Tuesday, January 30, 2007


Sorry, but I just despise this so much.
Ello.. Welcome to my Hell.


Whatever.. people can go fuck themselves. I hate my dad. I hate my sister. I hate my family. I hate how I complain so much cause I know it's fucking annoying. I just hate myself and just how I am I guess. I should just go die really...I hate my fucking stupidass pointless life. I hate my family. I hate pretty much everyone with the exception of a few people. I hate living...I hate this stupid gayass world. And I hate the people who either were or just pretended to be my friend. I hate how they get caught up in everything else and don't even pay attention to anything else anymore. If they widened their variety of things they did maybe they wouldn't supposedly have so many fucking damn issues. Sorry, but just people can fucking get over themselves. I know some things are reasonable to be like all whatever about but you know you're just going to have to deal with it and live your life as it just comes. you can't have everything your way all the time and you should just get used to that already. Deal with life and take what comes at you because who knows what else you could get.

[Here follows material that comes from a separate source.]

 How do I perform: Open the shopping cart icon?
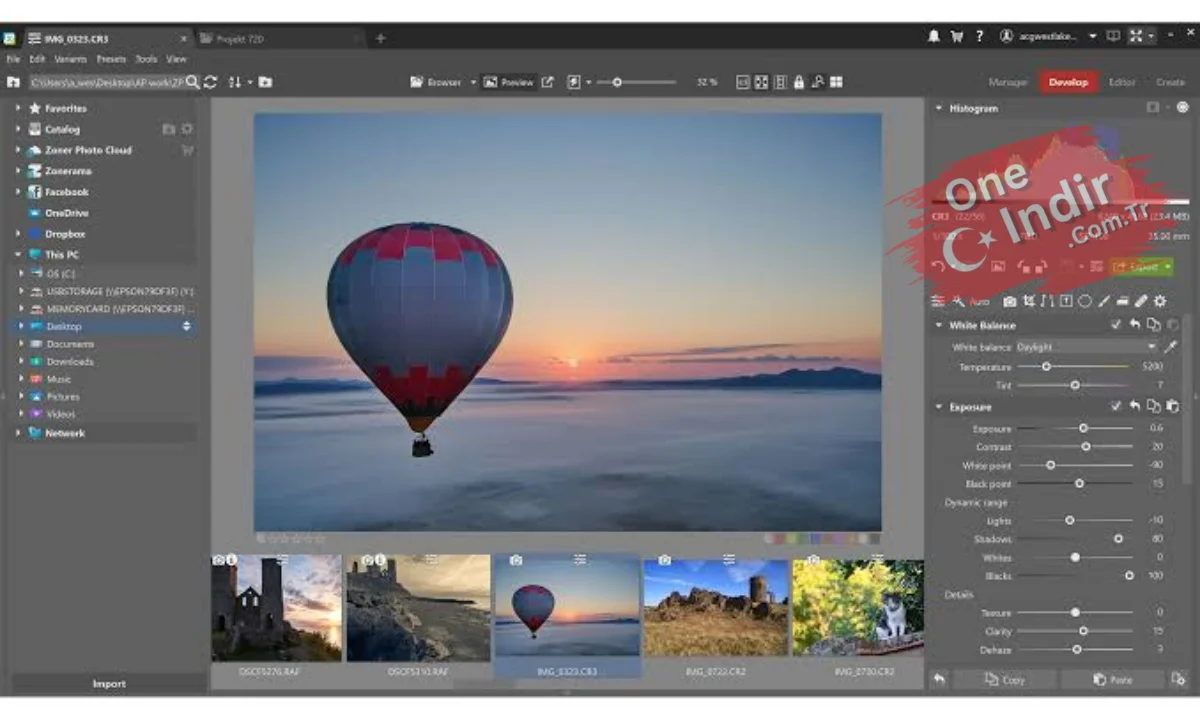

I hate so damn much how some people act like one thing then they change just like that at another moment. Say something then pretty much last minute type thing back out. Pretend to be something the're not and overreact on so many things, wow everyone has problems but they shouldn't be blown out of proportion so damn much. It kind of is like an attention recall, I hate that I'm saying that but why basically brag about something, usually that would be done for attention. Just honestly, I hate what people in this world have become mainly, because most of how people have changed it's not for the better part in my opinion... sorry.